## Work instruction
All lines of the records below that contain the word "agent" must be listed.

## Records for processing
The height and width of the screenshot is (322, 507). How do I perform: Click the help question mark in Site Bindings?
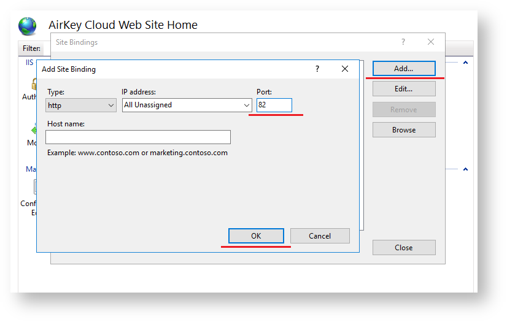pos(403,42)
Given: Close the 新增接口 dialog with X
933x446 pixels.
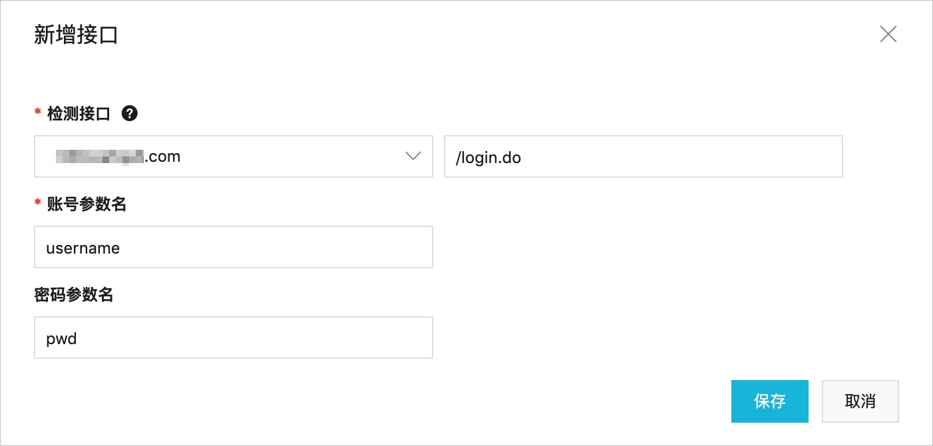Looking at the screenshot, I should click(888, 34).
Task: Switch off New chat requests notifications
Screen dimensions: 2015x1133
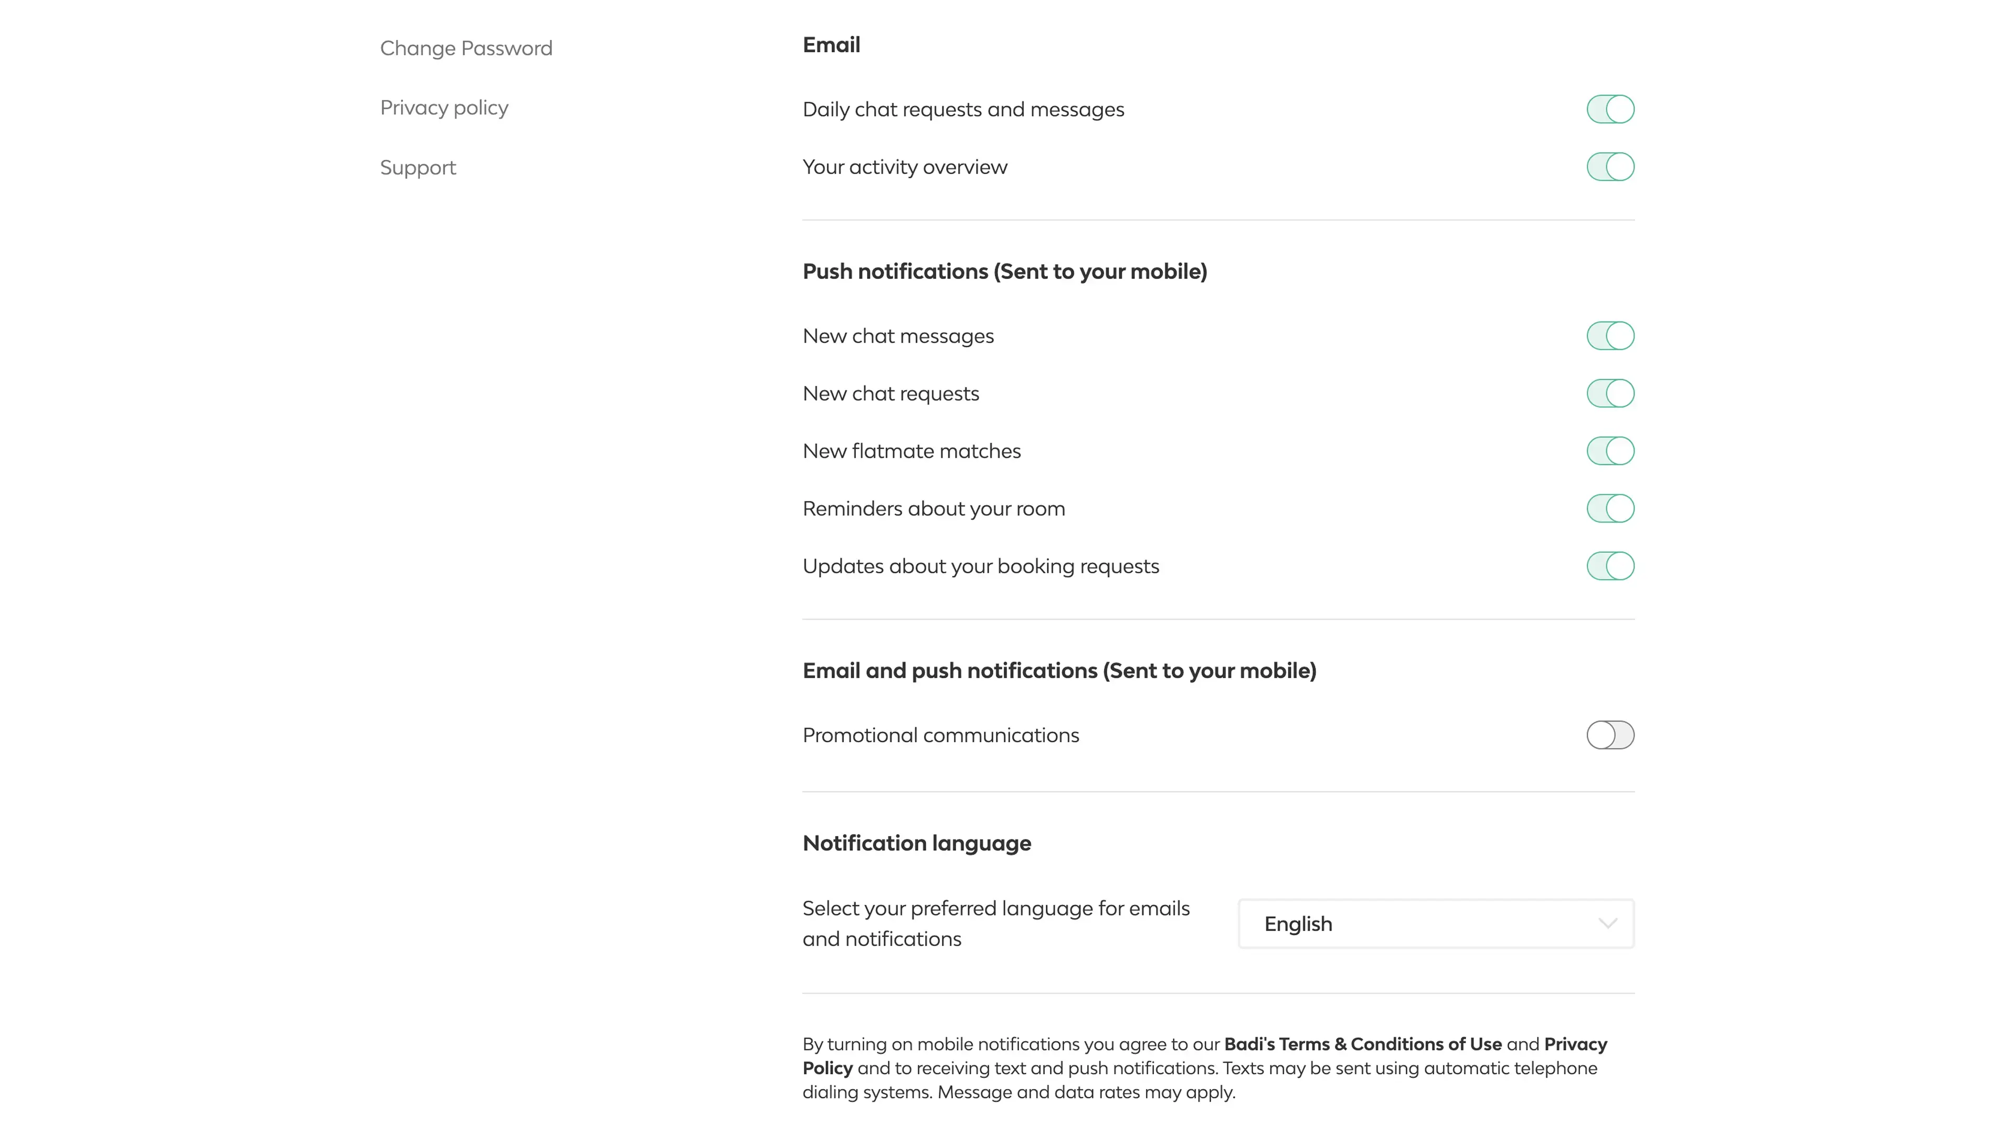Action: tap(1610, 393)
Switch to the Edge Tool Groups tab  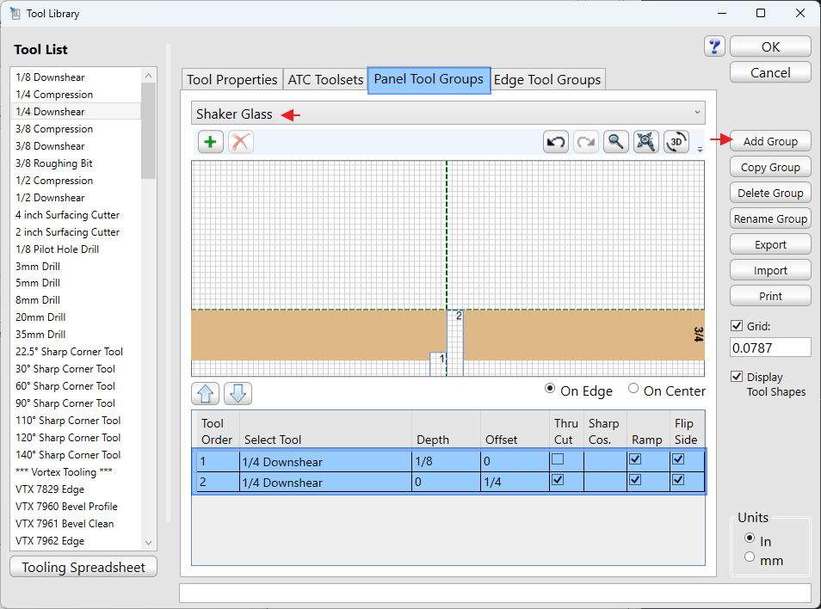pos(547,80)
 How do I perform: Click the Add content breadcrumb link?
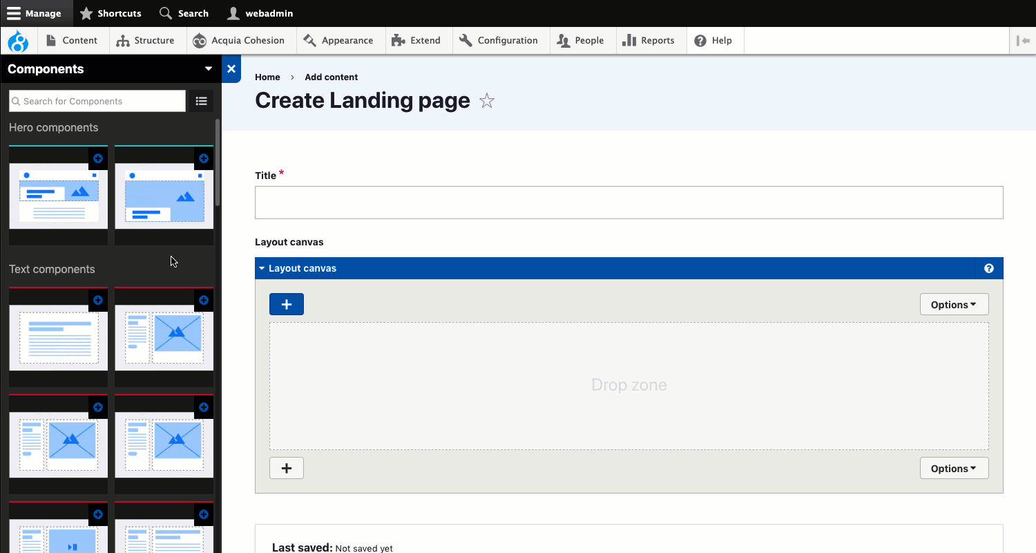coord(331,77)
--
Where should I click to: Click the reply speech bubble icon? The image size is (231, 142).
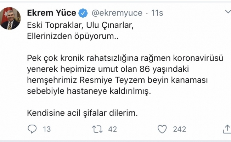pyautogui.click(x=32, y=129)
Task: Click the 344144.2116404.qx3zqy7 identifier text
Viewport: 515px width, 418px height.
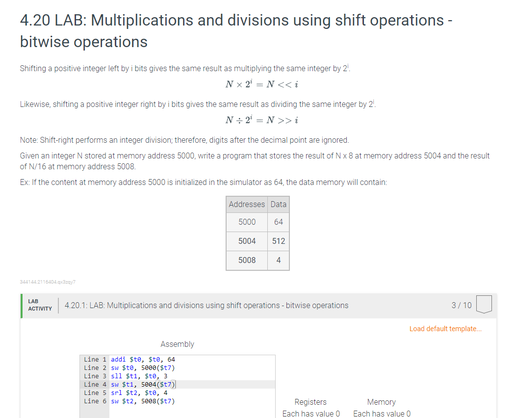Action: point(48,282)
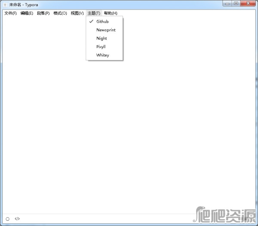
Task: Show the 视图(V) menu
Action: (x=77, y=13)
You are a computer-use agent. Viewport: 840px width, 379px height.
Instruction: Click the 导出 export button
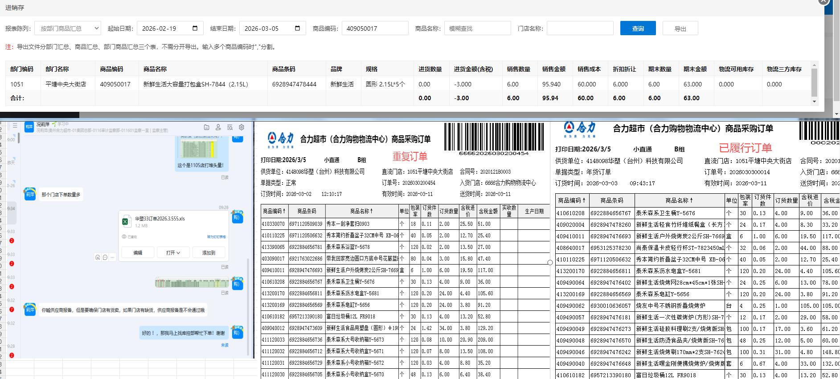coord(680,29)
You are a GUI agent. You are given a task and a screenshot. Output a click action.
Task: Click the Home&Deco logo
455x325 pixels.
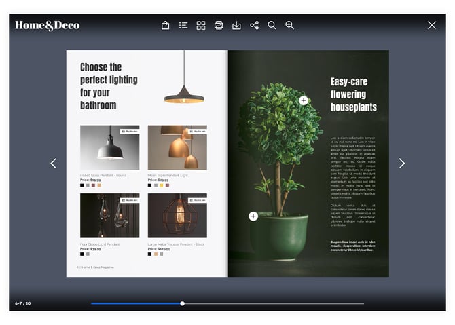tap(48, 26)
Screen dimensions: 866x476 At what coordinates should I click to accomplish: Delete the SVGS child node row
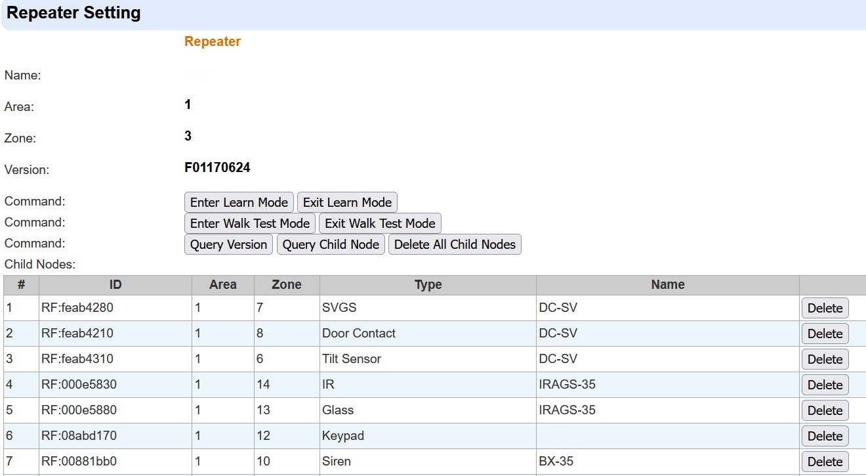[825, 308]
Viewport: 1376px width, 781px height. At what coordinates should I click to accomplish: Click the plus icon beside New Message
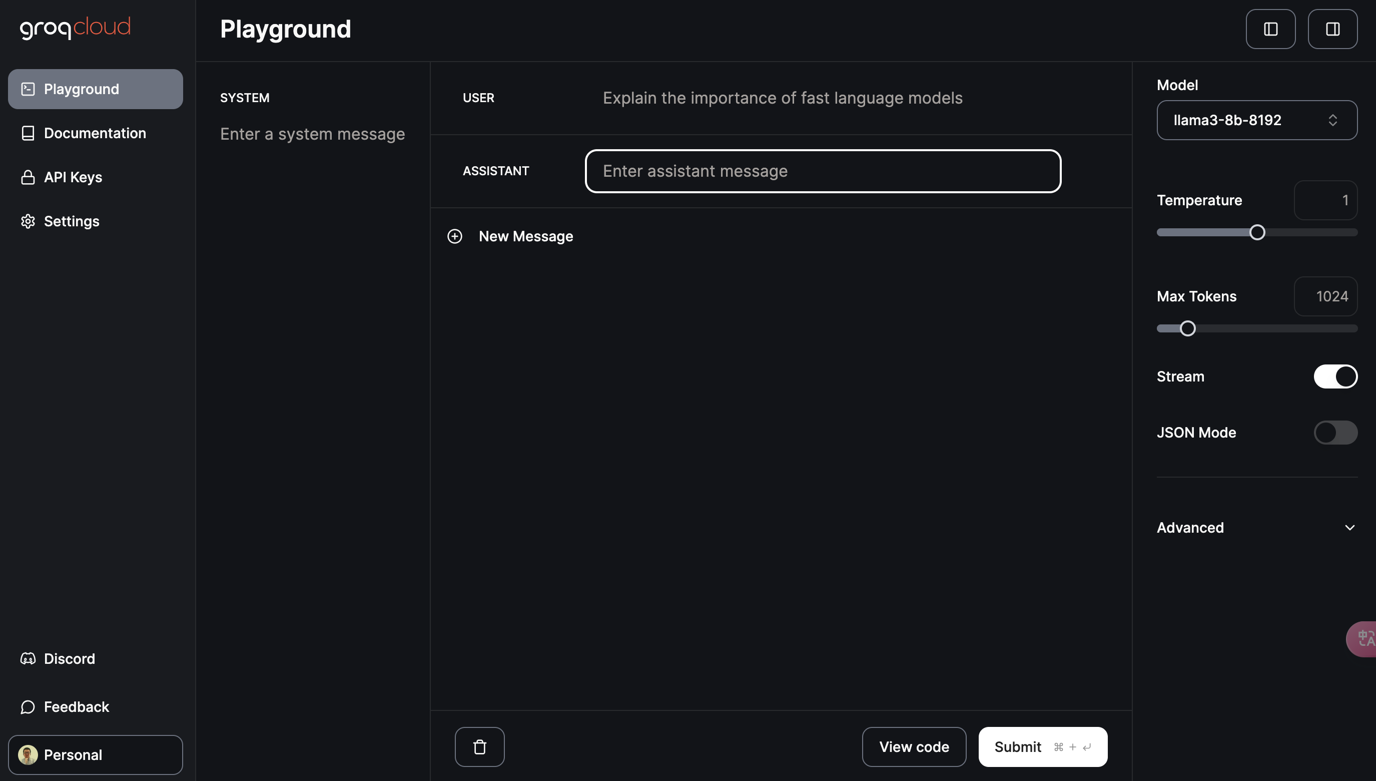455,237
* * *
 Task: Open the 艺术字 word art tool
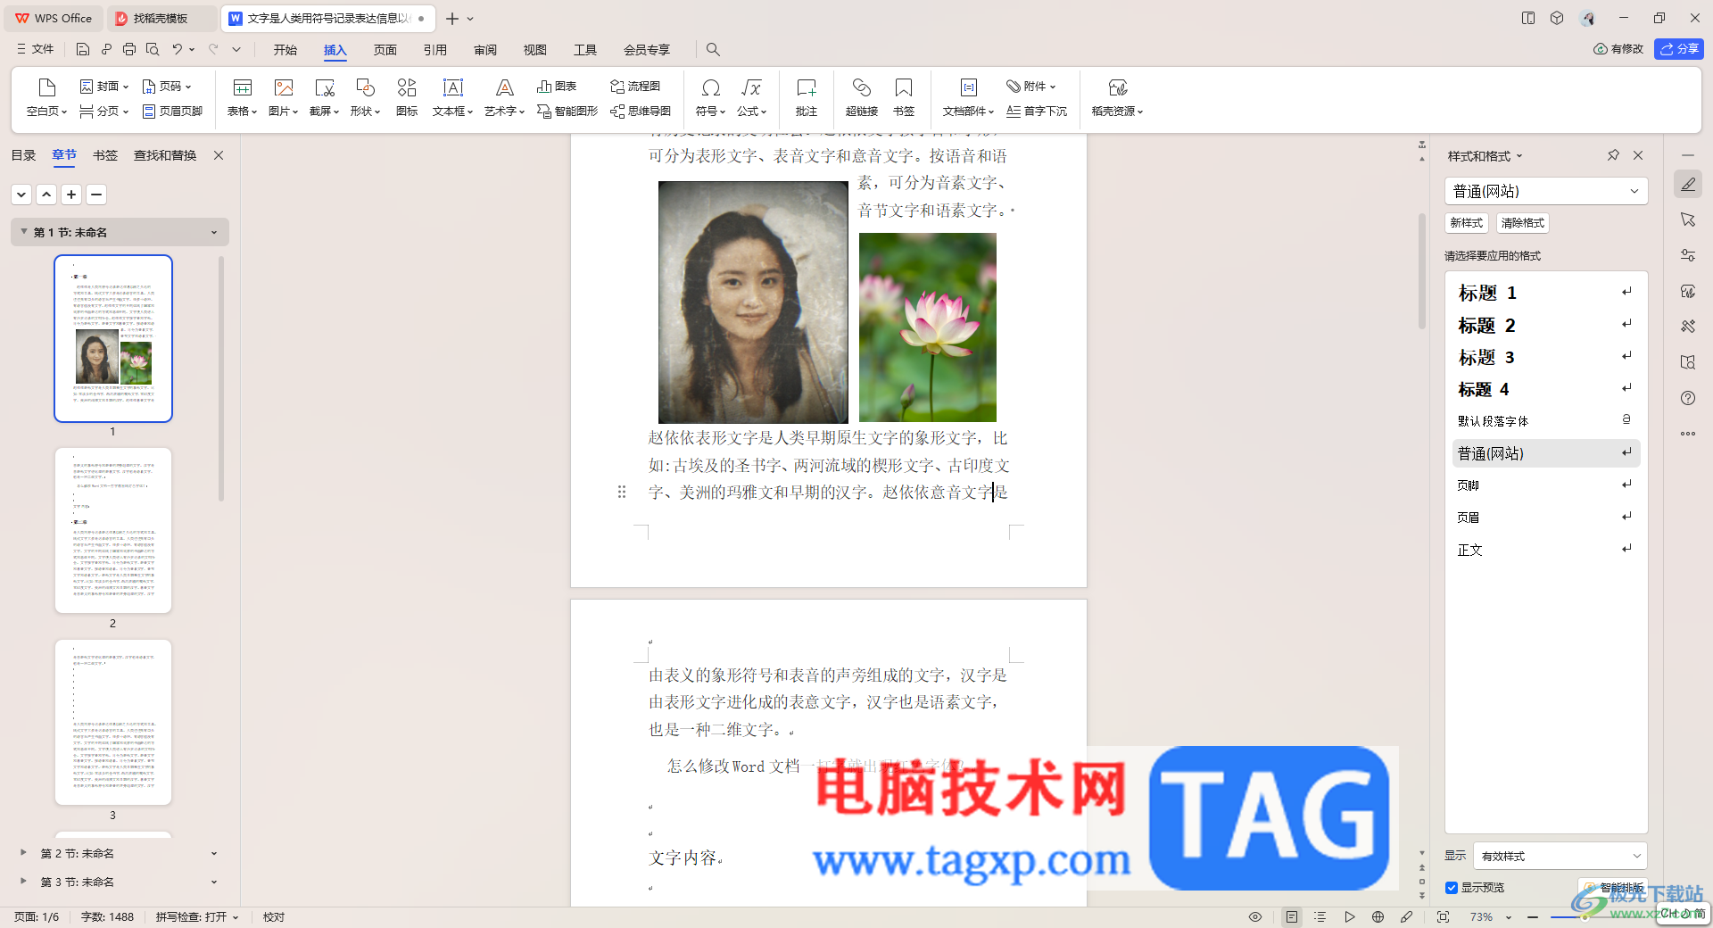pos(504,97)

## Exercise output
You are a computer-use agent. Viewport: 840px width, 379px height.
You are a GUI agent. You are given a task and a screenshot. Output a click action.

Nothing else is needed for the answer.